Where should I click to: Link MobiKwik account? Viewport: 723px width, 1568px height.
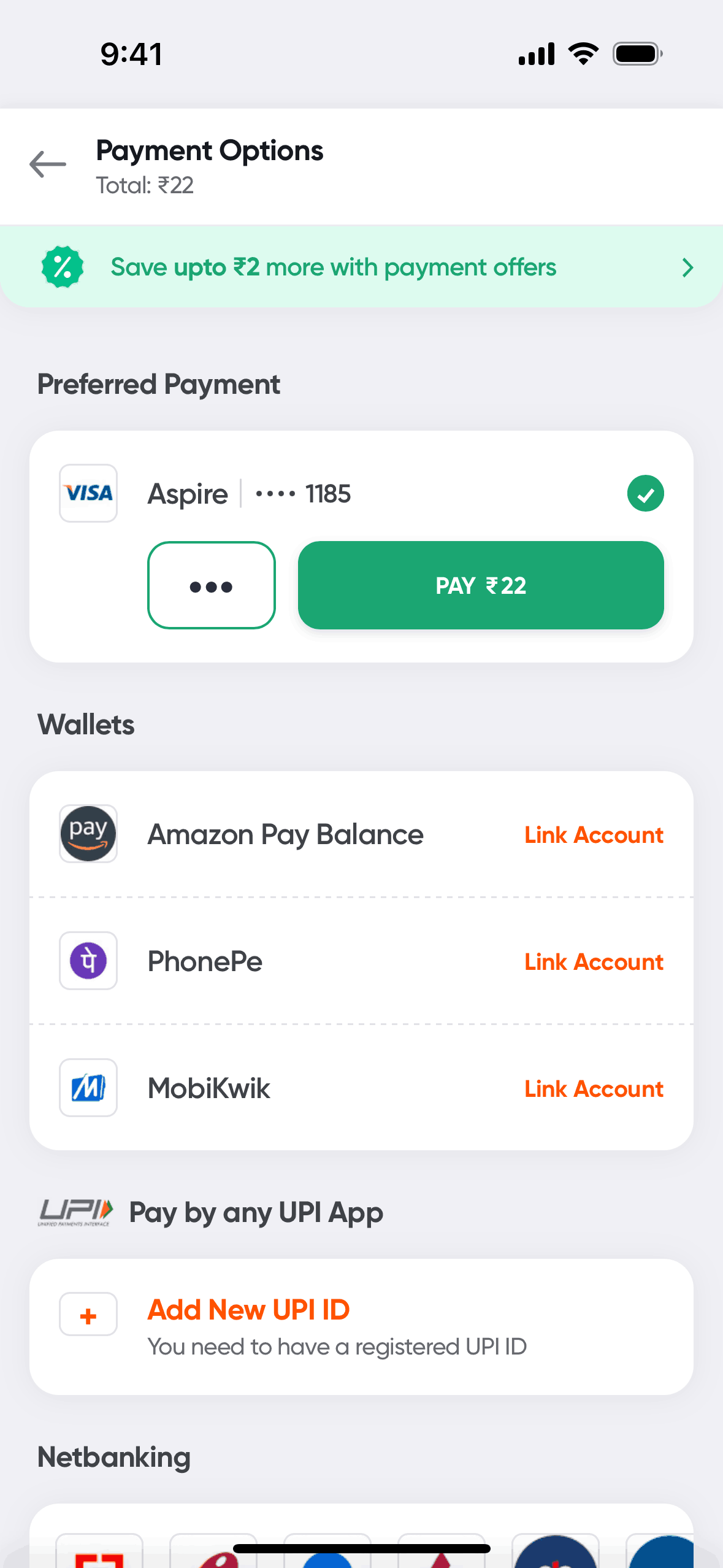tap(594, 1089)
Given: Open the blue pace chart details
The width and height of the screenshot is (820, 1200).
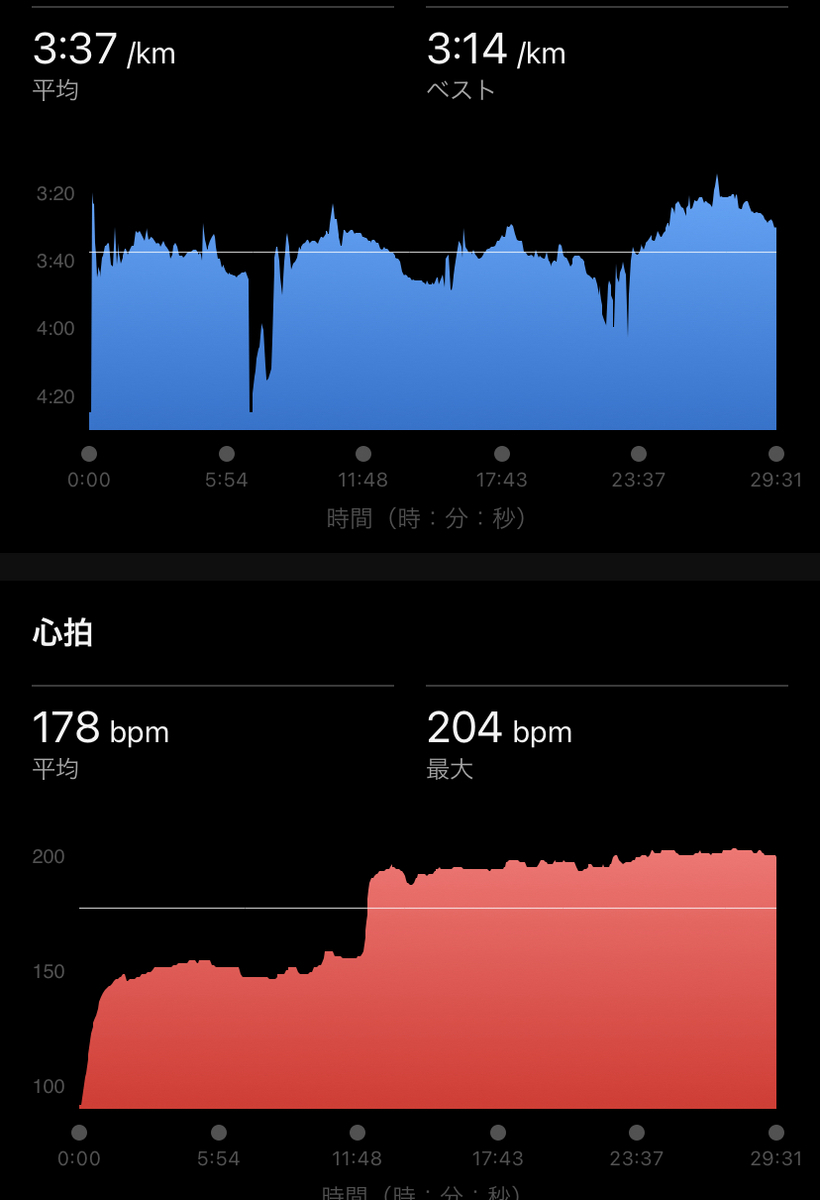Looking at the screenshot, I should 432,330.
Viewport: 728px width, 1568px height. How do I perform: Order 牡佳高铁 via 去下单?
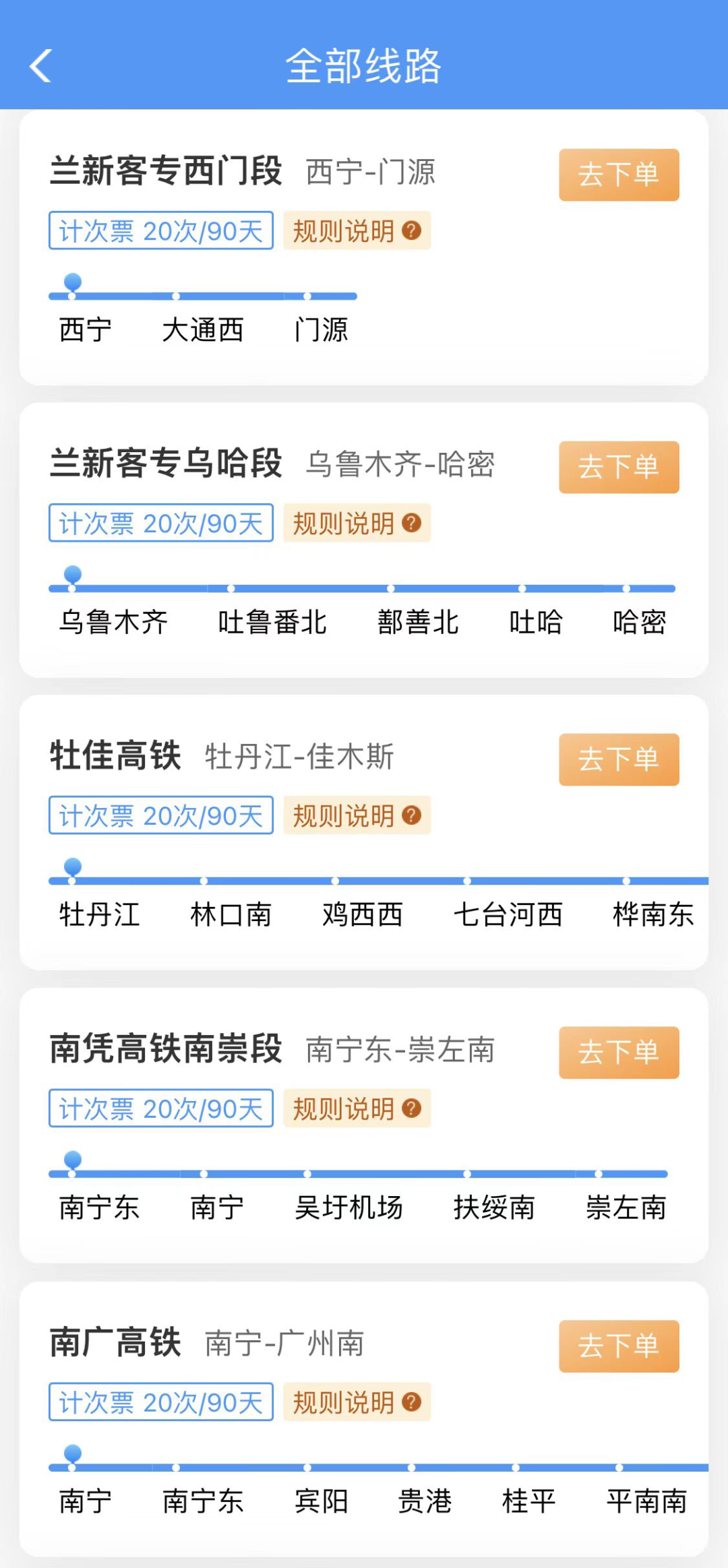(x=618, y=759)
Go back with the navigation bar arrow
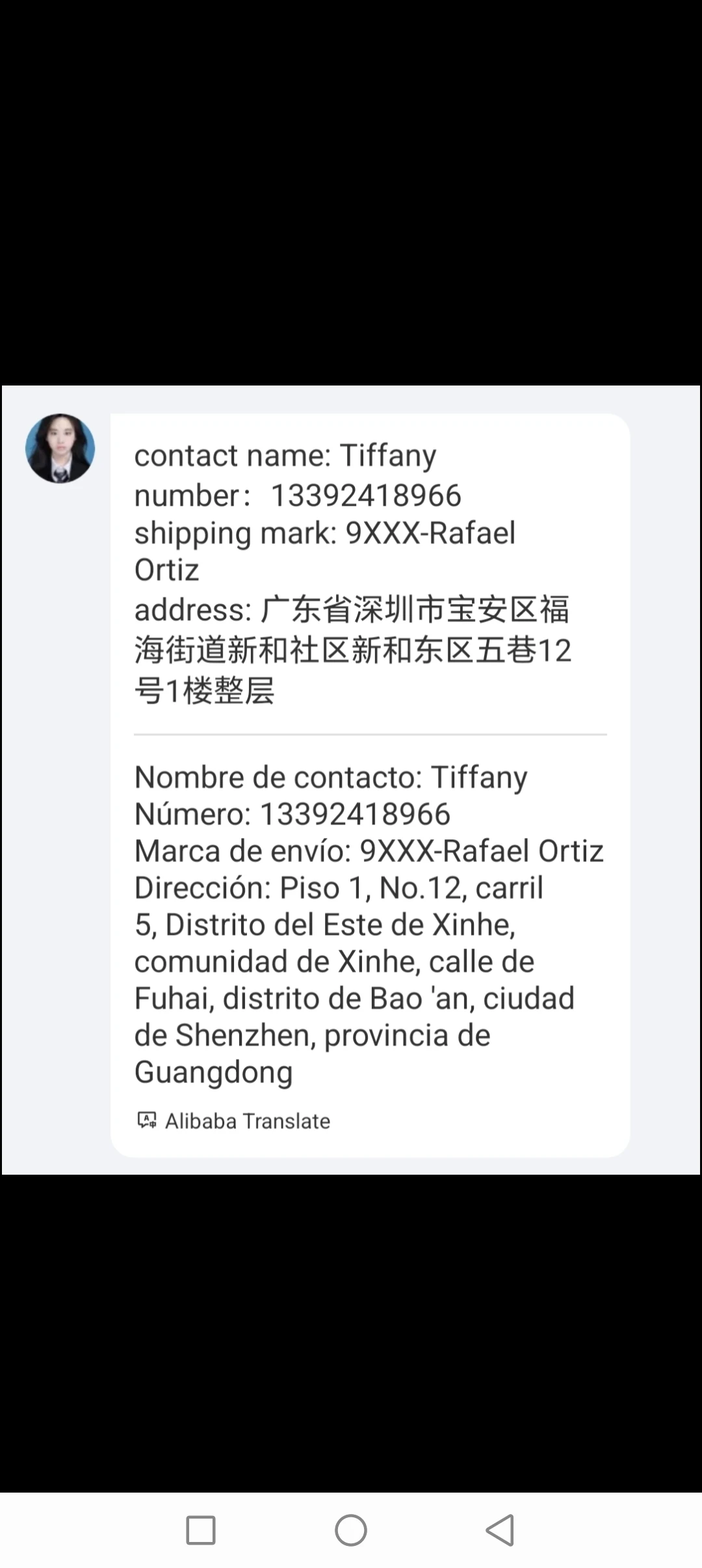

........

| WORK INSTRUCTIONS |
Quote every line above from the one containing "Given: Open the blue pace chart details" down to the last line, and leave the pictures out.

| RESULT FOR THIS TASK |
Given: Open the blue pace chart details
The width and height of the screenshot is (820, 1200).
Looking at the screenshot, I should 432,330.
Viewport: 728px width, 1568px height. How do I perform: Order 牡佳高铁 via 去下单?
(x=618, y=759)
Go back with the navigation bar arrow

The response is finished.